To be done:
Convert the entries from the line with "You are a GUI" up to and including the line with "coord(1336,327)" into a JSON list of strings, one per line, with blank lines omitted. Leave the pictures out of the result.

Records to use:
*-*-*

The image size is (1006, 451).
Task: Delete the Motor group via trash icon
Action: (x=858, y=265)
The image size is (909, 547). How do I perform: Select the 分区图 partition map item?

*-*-*

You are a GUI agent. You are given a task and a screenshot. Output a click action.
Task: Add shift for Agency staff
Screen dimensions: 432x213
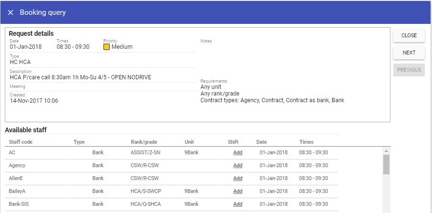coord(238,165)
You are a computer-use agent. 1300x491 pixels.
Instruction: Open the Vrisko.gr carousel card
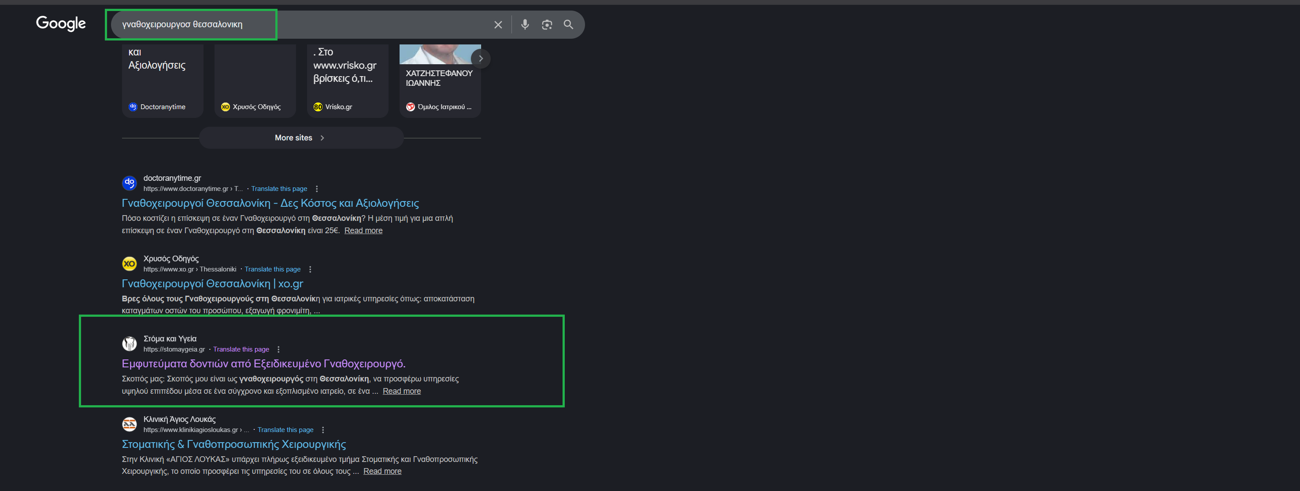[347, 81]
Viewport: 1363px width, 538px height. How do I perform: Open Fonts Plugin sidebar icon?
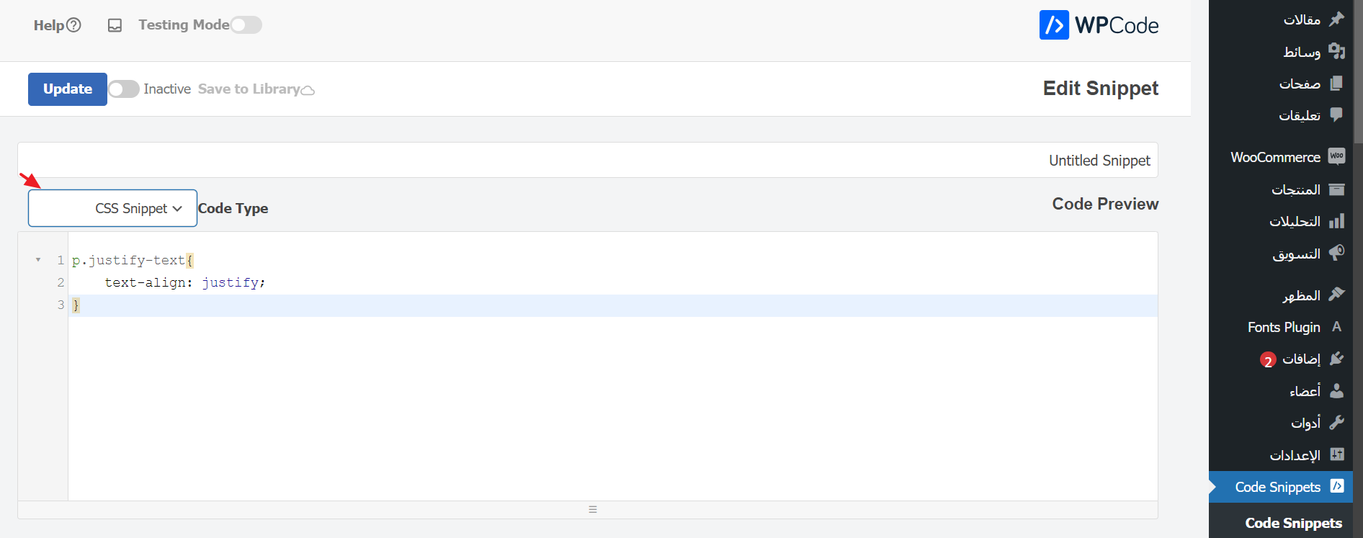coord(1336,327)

*-*-*

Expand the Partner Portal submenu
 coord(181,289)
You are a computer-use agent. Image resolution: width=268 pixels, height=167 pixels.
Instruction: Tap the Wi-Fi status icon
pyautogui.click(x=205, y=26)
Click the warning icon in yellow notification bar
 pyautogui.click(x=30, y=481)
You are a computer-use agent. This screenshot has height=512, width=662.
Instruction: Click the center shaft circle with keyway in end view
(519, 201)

*-*-*

Written answer:
[
  "You are a GUI agent. You are given a task and a screenshot. Output a click action.",
  "Task: Add shift for Agency staff",
  "Screen dimensions: 432x213",
  "coord(238,165)",
  "You are a computer-use agent. 1300x491 pixels.",
  "Instruction: Open the Vrisko.gr carousel card",
  "[347, 81]",
  "Viewport: 1363px width, 538px height. How do I perform: Open Fonts Plugin sidebar icon?",
  "coord(1336,327)"
]